É por isto que chamamos filosofastros a alguns dos supostos filósofos da atualidade. Porque nem mesmo um nome como Friedrich Nietzsche — que consideramos o mais alto nível em termos de filosofia da vida real, porque fez mais em silêncio e na observação do que através da oralidade — nos convence de sua sabedoria plena, uma vez que andava a palrar e a debater com os amigos. E inda ensinava a palrar. Dizia, em Humano, Demasiado Humano, que para aprender a falar era necessário passar um ano em silêncio. Mas vemos ainda que “o filósofo é aquele que está lucidamente consciente da necessidade da ignorância inerente à condição humana”.
Donde questionarmos com postura: convirá ao filósofo transformar a ignorância em algo diverso? Seria possível que um homem soubesse ou fizesse saber todas as coisas? E mesmo que isto fosse possível, qual seria a necessidade da façanha? Filosofia e popularidade estão necessariamente vinculadas?
Os judeus esperam pelo Messias, que seria mais ou menos essa espécie de homem, ou, pelo menos, um que trouxesse a paz à terra: correndo, porém, o risco de fazer de sua vida uma guerra contra os que não estão muito preocupados com ou interessados pela paz, muito pelo contrário.
Em época de emergência, o importante é o alerta. Existe o adágio que diz: em época de guerra, a lei silencia. Estamos, pois, vivendo uma época de paz extrema em que a lei, a lei dos estropiados, a lei dos ressentidos, dos oprimidos, dos fracassados, dos escravizados — essa lei proveniente da moral de escravos prevalece e determina o que podemos saber. Se a lei diz, todos ficamos tranquilos, pois a lei há que nos proteger, e, sendo assim, não precisamos abrir a boca em busca de outro tipo de proteção.
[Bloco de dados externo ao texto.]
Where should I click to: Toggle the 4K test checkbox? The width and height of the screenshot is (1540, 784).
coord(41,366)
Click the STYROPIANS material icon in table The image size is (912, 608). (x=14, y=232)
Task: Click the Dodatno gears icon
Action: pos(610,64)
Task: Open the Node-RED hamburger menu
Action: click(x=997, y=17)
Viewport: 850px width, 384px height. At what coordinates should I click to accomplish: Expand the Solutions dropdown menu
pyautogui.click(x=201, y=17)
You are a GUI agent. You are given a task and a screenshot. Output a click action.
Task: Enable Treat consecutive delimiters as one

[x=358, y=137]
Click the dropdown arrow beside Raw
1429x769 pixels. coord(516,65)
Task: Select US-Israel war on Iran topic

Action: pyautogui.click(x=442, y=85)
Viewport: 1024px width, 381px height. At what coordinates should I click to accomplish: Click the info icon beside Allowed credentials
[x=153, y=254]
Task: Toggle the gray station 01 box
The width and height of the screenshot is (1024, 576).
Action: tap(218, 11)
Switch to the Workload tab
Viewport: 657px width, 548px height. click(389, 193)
No entanto, os estados se esquivam e se escamoteiam por trás da “produção dos insumos básicos para a sobrevivência humana”, uma vez que se forem proteger uns dos outros, haveria de usar a força para aniquilar a todos como um Leviatã: eis um dos resultados da democracia; ainda bem que nosso estado só agora apresenta fumos de tirania, mas cremos que são só fumos mesmo, porque é débil.
É por isto que o cálice de vinho tinto de sangue é amargo. Porém, logo que se abre a boca, manifesta-se a violência, como estamos fazendo aqui, com metade da população que nos poderá ler. Imagine se andássemos dizendo isto em praça pública!
Ao menos, quem nos lerá até este ponto é aquele que está bem vacinado para os males ou anestesiado para as cirurgias, tarimbado sobre como agir quer na ignorância quer na sabedoria. “Por escrito”, é bom avisar, com o fito de não sermos linchados pelas ruas e podermos continuar a procurar o recanto de paz, ainda que seja por meio de muita luta ou por meio de grandes guerras!